Sonidos de la Tierra (Sounds of the Earth) is an innovative social entrepreneurship program, recognized for its great transformative impact on rural communities across Paraguay. Sonidos de la Tierra uses music to create social capital and reduce poverty.
Music is a tool for social and community transformation and fosters social entrepreneurship, cultivates good citizen practices, combats youth violence, and eradicates poverty.
Program Growth and Replication Communities compete to be admitted to the program, committing to provide resources to launch and sustain it.
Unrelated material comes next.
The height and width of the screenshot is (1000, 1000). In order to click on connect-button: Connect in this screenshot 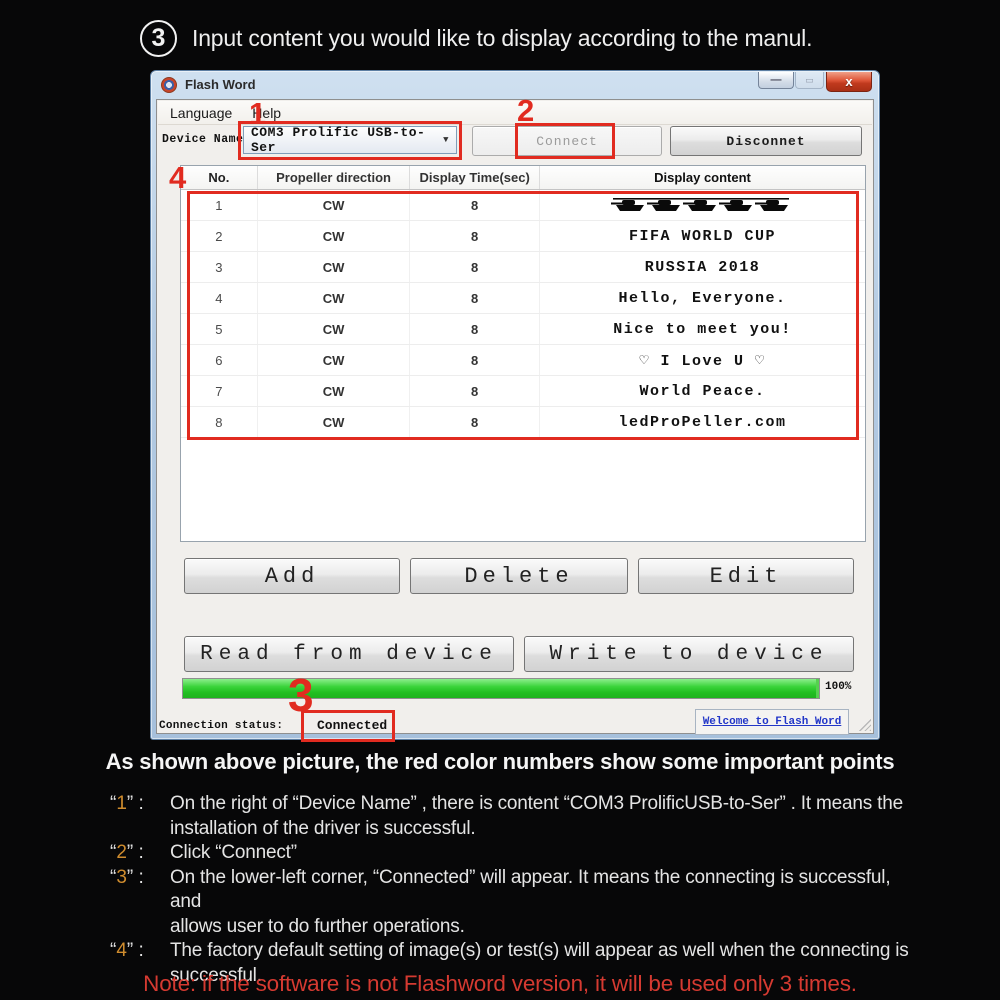, I will do `click(567, 141)`.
Founder and Director, Sonidos de la Tierra
Luis Szarán is an internationally known composer and conductor, maestro of the Philharmonic Orchestra of Asunción, Paraguay. The eighth child of struggling farmers, he was “discovered” by a prominent Paraguayan musician and given the opportunity to study with master teachers in Europe. His experience drove him to found “Sonidos de la Tierra” (Sounds of the Land) in early 2002, adapting an approach pioneered in Venezuela, Colombia, and Costa Rica. Sonidos’ program engages entire towns in supporting music education and performance, and in so doing, creates new ways of thinking about development challenges. The program provides musical leadership from the maestro and a corps of itinerant professors, and financial assistance to acquire the instruments needed to start. Szarán is widely quoted as saying that “young people who play Mozart by day do not break windows at night.” The project also supports studios where artisans construct and repair instruments, earning substantial income and keeping the project supplied, and is engaging its students and teachers in reviving and documenting the traditional music of Paraguay.
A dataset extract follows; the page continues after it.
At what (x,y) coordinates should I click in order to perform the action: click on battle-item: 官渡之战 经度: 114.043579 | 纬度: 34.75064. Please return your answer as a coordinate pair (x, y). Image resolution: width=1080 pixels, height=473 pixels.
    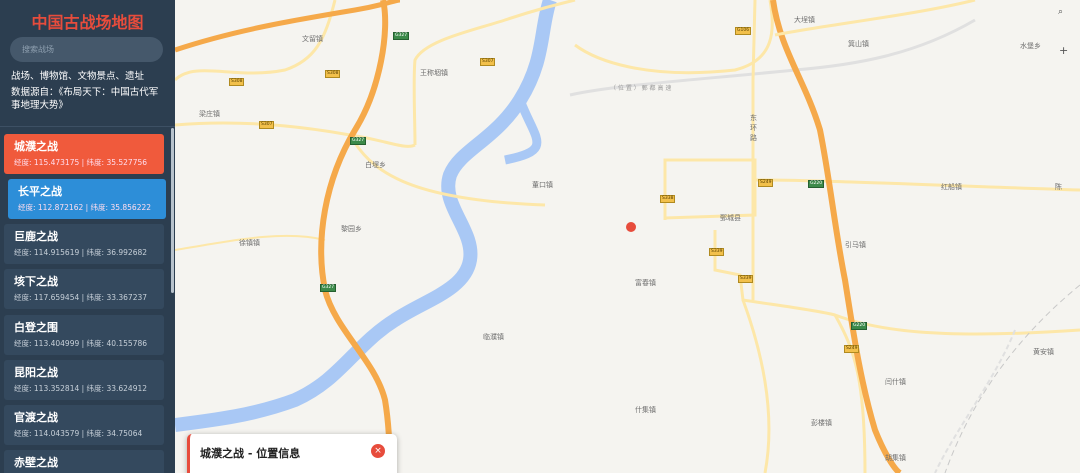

Sonidos de la Tierra has worked in more than 200 cities, towns, rural communities, and slums, reaching more than 18,000 children and young people of Paraguay, who participate in its academic, artistic, and community activities. When Sonidos de la Tierra started in 2002, in Paraguay, there were only one symphony orchestra and three youth orchestras. By 2016, there were five symphony orchestras and 100 youth orchestras. Thirty percent of the musicians from the symphony orchestra of the city of Asuncion have participated in the Sonidos de la Tierra program.